The group leaders Manfred Weber of the centre-right European People’s Party, Iratxe García of the Socialists & Democrats, and Dacian Cioloș of the liberal Renew Europe, who are likely to represent the European Parliament on this board, wrote to Portuguese prime minister Antonio Costa at the weekend calling for greater flexibility regarding the structure of the executive board.
“Our citizens find the institutional set up of our Union complex. With the Conference on the Future of Europe, we can show them we want things to be done differently,” they said in a letter.
A Renew official told EUobserver that the joint declaration launching the event, as it stands, does not satisfy some members of the three main political parties in the European Parliament, who want “lighter governance” and a “more operational” executive board.
Green MEP Daniel Freund, for his part, warned that “in two years from now citizens won’t care if there were one, six or 500 presidents. What’s gonna count in the end is the political outcome”.
The joint declaration launching the conference, which was presented to EU ambassadors on Monday (1 March), maintains a strict composition of the executive committee, which would be also co-chaired by the three main EU institutions, each having three representatives and up to four observers.
One of these observers will be the Conference of Parliamentary Committees for Union Affairs of Parliaments of the European Union, a body composed of national lawmakers dealing with EU affairs.
Meanwhile, the remaining observers could be representatives of other institutions, notably the European Committee of the Regions and the Economic Social Committee, or social partners.
Timeline is ‘Mission Impossible’
The joint declaration foresees that CoFoE conclusions should be reached by spring 2022 – a date set before the pandemic, suitable for French president Emmanuel Macron.

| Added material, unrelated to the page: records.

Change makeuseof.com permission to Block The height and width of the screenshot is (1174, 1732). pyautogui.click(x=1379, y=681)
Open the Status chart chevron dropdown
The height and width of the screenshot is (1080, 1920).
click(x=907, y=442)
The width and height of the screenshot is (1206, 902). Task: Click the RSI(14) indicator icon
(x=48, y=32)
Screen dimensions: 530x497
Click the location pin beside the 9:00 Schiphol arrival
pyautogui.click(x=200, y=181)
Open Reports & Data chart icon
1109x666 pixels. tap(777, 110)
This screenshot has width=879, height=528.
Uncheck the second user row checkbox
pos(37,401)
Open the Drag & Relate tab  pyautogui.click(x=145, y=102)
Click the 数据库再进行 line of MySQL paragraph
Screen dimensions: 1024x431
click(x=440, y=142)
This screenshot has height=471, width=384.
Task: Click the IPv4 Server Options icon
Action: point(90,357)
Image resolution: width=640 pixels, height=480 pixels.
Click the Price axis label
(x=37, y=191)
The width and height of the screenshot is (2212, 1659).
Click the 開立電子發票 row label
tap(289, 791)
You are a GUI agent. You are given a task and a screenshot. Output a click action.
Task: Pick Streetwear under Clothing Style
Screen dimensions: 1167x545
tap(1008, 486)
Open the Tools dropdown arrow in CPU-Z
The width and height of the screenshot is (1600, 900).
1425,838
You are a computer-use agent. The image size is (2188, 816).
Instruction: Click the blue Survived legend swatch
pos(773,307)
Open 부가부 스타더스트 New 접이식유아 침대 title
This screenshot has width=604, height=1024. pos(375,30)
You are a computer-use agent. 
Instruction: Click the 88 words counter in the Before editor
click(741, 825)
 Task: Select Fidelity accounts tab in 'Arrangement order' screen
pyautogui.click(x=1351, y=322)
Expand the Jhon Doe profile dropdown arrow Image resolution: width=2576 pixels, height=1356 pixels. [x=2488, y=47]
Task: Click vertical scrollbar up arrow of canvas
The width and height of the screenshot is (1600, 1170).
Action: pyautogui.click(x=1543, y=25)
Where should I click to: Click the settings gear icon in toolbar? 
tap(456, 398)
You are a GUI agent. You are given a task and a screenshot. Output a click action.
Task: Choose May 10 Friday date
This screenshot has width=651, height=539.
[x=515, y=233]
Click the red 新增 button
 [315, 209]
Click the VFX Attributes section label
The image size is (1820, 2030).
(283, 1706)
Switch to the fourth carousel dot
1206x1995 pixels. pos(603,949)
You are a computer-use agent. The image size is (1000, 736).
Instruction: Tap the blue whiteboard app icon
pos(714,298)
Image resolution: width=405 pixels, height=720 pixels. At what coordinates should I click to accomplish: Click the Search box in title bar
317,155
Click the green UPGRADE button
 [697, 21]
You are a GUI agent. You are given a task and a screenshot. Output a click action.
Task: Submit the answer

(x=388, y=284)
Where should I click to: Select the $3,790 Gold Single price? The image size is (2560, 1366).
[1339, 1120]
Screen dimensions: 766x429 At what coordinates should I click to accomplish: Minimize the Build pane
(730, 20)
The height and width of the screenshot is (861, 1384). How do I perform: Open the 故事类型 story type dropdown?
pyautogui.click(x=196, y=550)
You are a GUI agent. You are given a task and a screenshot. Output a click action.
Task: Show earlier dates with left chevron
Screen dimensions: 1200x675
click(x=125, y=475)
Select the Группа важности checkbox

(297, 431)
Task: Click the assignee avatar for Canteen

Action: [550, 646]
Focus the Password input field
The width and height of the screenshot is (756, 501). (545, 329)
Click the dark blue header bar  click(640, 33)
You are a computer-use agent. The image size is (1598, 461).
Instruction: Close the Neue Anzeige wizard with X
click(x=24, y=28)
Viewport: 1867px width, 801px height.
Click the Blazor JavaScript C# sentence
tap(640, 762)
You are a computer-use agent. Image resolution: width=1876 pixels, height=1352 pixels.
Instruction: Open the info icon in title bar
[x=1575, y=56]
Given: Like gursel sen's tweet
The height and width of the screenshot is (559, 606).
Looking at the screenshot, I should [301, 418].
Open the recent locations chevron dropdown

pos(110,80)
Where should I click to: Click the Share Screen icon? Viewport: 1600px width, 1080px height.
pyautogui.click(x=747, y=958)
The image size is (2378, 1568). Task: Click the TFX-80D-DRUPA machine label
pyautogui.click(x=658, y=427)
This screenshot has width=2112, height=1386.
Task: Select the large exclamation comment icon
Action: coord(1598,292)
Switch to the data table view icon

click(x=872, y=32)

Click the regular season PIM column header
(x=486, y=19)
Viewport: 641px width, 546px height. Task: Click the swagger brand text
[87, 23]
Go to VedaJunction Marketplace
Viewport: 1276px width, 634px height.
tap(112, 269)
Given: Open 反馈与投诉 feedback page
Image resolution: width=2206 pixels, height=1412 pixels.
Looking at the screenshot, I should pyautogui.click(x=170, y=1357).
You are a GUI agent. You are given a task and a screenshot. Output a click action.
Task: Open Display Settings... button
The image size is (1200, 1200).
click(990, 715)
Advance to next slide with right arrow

This way the initially-scheduled a two-year conference would last only a year or even less (considering holidays), which, for some experts, civil society organisations and MEPs, is not feasible.
“Identifying themes through online consultation, convening citizens’ panels to discuss them and wrapping those up in less than one year at Covid-19 times seems ‘Mission Impossible’ at best, or a mere tick-box exercise at worst,” warned Alberto Alemanno, professor of EU law at HEC Paris.
The European institutions and member states are expected to commit to organising European and national “citizens panels” to collect citizens’ inputs on a long list of themes based on the EU institutions’ political priorities. The declaration explicitly allows citizens to come up with more topics.
However, these events will have to respect a set of principles and minimum criteria, the so-called “conference charter,” to be defined by the joint presidency and executive board.
Additionally, citizens are also expected to be part of the “conference plenary” which will help draw conclusions of the conference, together with EU representatives, national lawmakers and civil society. They will meet at least every six months.
According to Alemanno, “by now expectations are low” since the event remains at the moment “a top-down exercise of little interest to most EU citizens”.
“To take off, the CoFoE would need to be genuinely bottom-up and driven by civil society together with political leaders at the national and local level and the media playing their part to ‘tell’ Europe to as many citizens as possible,” he added.
EU ambassadors are expected to give the green light to the joint declaration on Wednesday, while the Conference of Presidents in the parliament will assess the draft agreement on Thursday.